Stored records

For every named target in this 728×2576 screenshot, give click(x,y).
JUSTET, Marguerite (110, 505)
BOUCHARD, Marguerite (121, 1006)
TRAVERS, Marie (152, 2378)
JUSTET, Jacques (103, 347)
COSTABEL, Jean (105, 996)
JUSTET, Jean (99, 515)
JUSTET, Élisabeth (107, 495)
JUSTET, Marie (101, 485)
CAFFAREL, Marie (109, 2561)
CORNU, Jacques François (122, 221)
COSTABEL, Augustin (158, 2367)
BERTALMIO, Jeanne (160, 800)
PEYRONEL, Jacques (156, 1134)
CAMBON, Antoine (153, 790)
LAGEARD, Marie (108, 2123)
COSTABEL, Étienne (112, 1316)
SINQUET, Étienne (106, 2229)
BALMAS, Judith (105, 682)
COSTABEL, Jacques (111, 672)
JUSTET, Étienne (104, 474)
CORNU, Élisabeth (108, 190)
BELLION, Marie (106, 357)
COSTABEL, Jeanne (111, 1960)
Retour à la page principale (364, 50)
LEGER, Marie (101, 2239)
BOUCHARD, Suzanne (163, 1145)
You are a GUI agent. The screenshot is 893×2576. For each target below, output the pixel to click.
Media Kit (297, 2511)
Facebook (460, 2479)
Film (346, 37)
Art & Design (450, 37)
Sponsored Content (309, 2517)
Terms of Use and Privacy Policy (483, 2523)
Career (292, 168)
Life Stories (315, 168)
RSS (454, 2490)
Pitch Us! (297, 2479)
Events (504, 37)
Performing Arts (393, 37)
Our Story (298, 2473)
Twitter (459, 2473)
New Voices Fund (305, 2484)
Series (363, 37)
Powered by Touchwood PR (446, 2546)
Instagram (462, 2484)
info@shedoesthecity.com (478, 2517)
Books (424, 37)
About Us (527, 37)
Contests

YOUR ASSIGNMENT: For this exercise, please copy exactly the lines from the one holding "Life Stories (315, 168)" through the end of the records, the first and last included.

PROBLEM SOLUTION:
Life Stories (315, 168)
RSS (454, 2490)
Pitch Us! (297, 2479)
Events (504, 37)
Performing Arts (393, 37)
Our Story (298, 2473)
Twitter (459, 2473)
New Voices Fund (305, 2484)
Series (363, 37)
Powered by Touchwood PR (446, 2546)
Instagram (462, 2484)
info@shedoesthecity.com (478, 2517)
Books (424, 37)
About Us (527, 37)
Contests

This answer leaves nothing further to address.